== Segment start ==

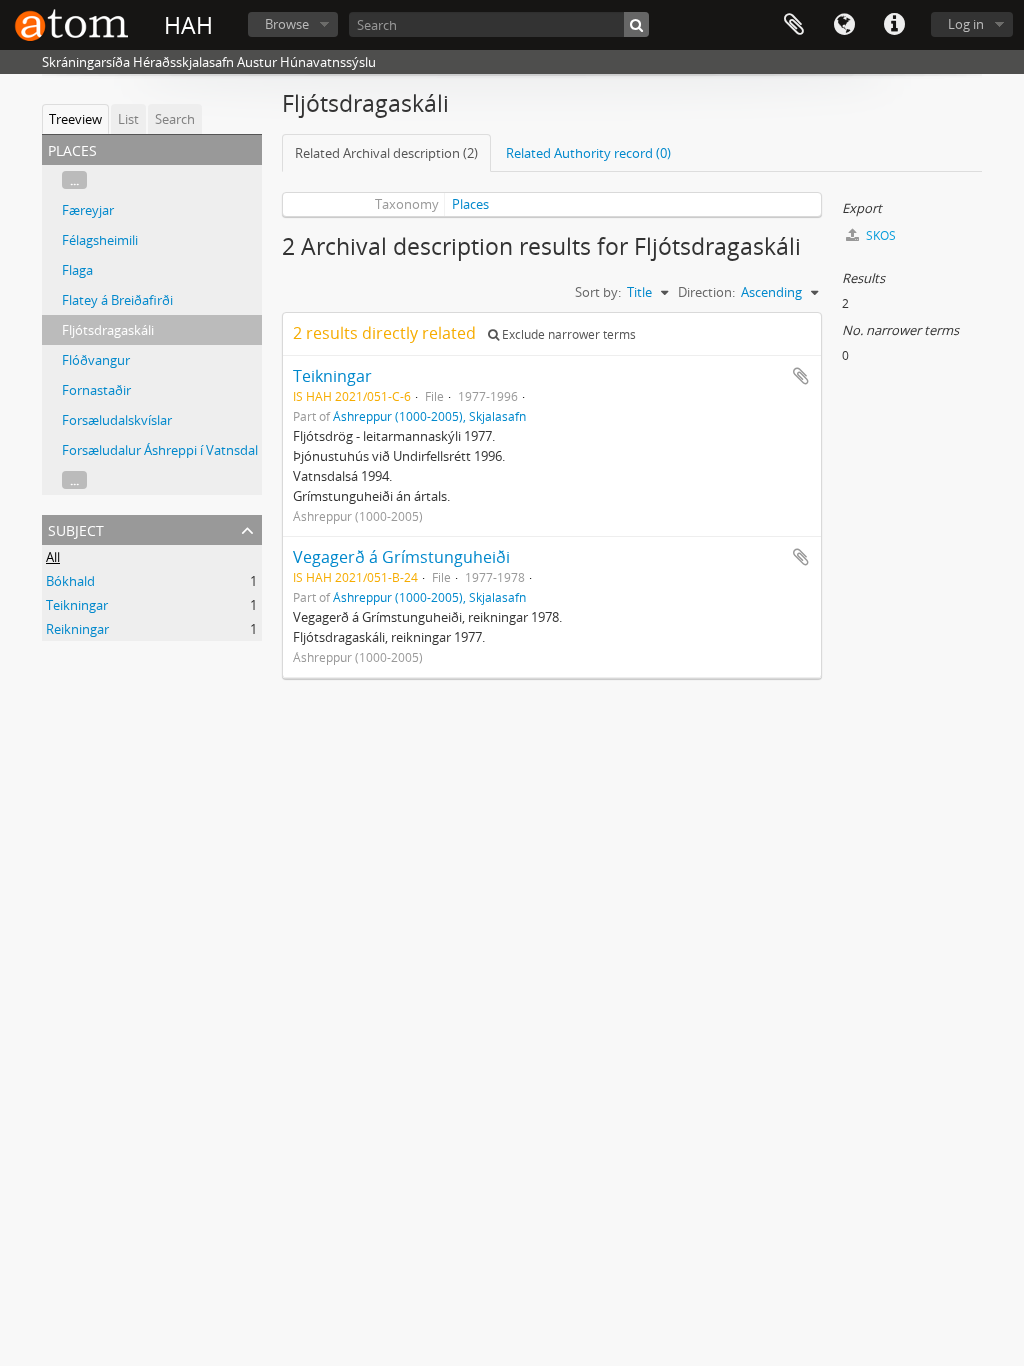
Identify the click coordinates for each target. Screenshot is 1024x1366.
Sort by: (598, 292)
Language (844, 25)
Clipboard (794, 25)
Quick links (894, 25)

== Segment end ==

Exercise: Leaving the pictures out, write out all the material above exactly.

Response below:
Identify the click coordinates for each target. Screenshot is 1024x1366.
Sort by: (598, 292)
Language (844, 25)
Clipboard (794, 25)
Quick links (894, 25)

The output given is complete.